Second, the penitentiary system in Tajikistan not only does not ensure the rehabilitation and re-orientation of adherents of radical Islam and jihad, but instead provides all the ingredients for an expansion of their ranks, in the form of ordinary inmates subjected to a constant barrage of harassment and humiliation from the prison authorities.

Third, when prison riots do break out, devotees of jihad quickly assume the leading roles, outmanoeuvring prison authorities and cowing the bulk of the prison population with demonstrative acts of terror (in the style of the exceptionally brutal forms of propaganda that have become the hallmark of IS).

Fourth, adherents of the IS understanding of jihad are actively pushing the rest of the prison population to adopt their own radical style of public behaviour, entailing not only the open display of enmity towards, but also a readiness to carry out the physical annihilation of the classic “enemies” of the IS project – Shiites and Sufis (or those whom the jihadists stigmatise through the use of such labels).

Fifth, the theory promoted in recent years by the Tajik state and its propagandists, of the affiliation of the banned Islamic Renaissance Party of Tajikistan (IRPT) to the “Islamic State”, must now be seen as completely discredited. The brutal murder of two incarcerated IRPT functionaries by partisans of the “Caliphate” at the Vahdat jail shows that the IRPT is seen by IS devotees as one of their key adversaries. And this means that the charges of alleged cooperation with IS directed by representatives of the ruling regime against the leader of the IRPT, Muhiddin Kabiri, and his supporters are nothing but lies, pure and simple. The ban placed on this party in the country is thus merely an expression of the desire of President Emomali Rahmon and his associates to consolidate their own power.

It is not yet clear what role was played in the Vahdat riot by Behruz Gulmurod and Fahriddin Gulov – son and nephew, respectively, of former OMON commander Gulmurod Khalimov, who left the country to fight for the “Caliphate” in Iraq. Although these individuals were also incarcerated for IS sympathies, it is entirely possible that they were not the real leaders of the May 19th riot. That they died in the course of the revolt’s suppression is no real cause for relief for state powers or the public: it seems unlikely that Khalimov’s still young, 20-year-old son himself carried out the beheading of the unfortunate inmates accused of Shiism and Sufism and the representative of the IRPT. And the death of Gulmurod Khalimov’s relatives does nothing to solve the problem of the radicalisation of the prison population in the country.

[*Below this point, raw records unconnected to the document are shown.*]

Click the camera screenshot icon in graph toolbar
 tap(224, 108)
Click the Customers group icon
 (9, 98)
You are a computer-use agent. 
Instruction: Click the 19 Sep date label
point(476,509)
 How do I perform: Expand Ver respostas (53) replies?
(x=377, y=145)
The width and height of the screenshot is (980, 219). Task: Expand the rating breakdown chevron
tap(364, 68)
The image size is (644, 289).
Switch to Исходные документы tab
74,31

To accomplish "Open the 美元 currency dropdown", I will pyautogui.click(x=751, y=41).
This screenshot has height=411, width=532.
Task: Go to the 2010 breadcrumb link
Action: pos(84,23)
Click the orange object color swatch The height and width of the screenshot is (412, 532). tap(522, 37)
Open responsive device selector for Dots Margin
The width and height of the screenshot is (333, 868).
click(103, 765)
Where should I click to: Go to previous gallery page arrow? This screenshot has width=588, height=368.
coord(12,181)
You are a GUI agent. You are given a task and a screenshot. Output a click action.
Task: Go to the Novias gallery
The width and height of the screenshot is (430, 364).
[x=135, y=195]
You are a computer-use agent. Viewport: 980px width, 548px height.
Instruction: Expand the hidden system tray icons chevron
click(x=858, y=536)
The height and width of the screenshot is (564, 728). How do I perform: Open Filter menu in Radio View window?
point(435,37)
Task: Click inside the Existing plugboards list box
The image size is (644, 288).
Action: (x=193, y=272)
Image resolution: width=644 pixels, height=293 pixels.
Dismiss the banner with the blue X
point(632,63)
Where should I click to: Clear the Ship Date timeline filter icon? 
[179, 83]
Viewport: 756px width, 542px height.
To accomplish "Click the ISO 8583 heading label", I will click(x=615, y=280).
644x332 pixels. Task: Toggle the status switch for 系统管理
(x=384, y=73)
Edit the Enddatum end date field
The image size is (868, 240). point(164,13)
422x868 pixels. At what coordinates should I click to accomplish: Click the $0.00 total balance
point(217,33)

There have now been two large-scale prison riots in Tajikistan in the space of the last seven months (November 2018 in Khujand and May 2019 in Vahdat). The initial impetus for the riots was provided by widespread mistreatment on the part of prison authorities, rendering life unbearable for detainees. The uprisings’ “agenda”, however, was quickly radicalised by the efforts of the “jihadist group” among the inmates. In both cases, attempts to take control of the mass acts of insubordination have been made – not without success – by inmates loyal to the “Islamic State”.

Although state authorities have thus far been able to put down the prison riots and prevent them from spreading beyond the jail perimeters, this does not mean that such a “jihadi uprising” in the future won’t meet with success, and that the jihadists’ occupation of the jail or jails they manage to seize won’t be the starting point for more significant political convulsions in Tajikistan.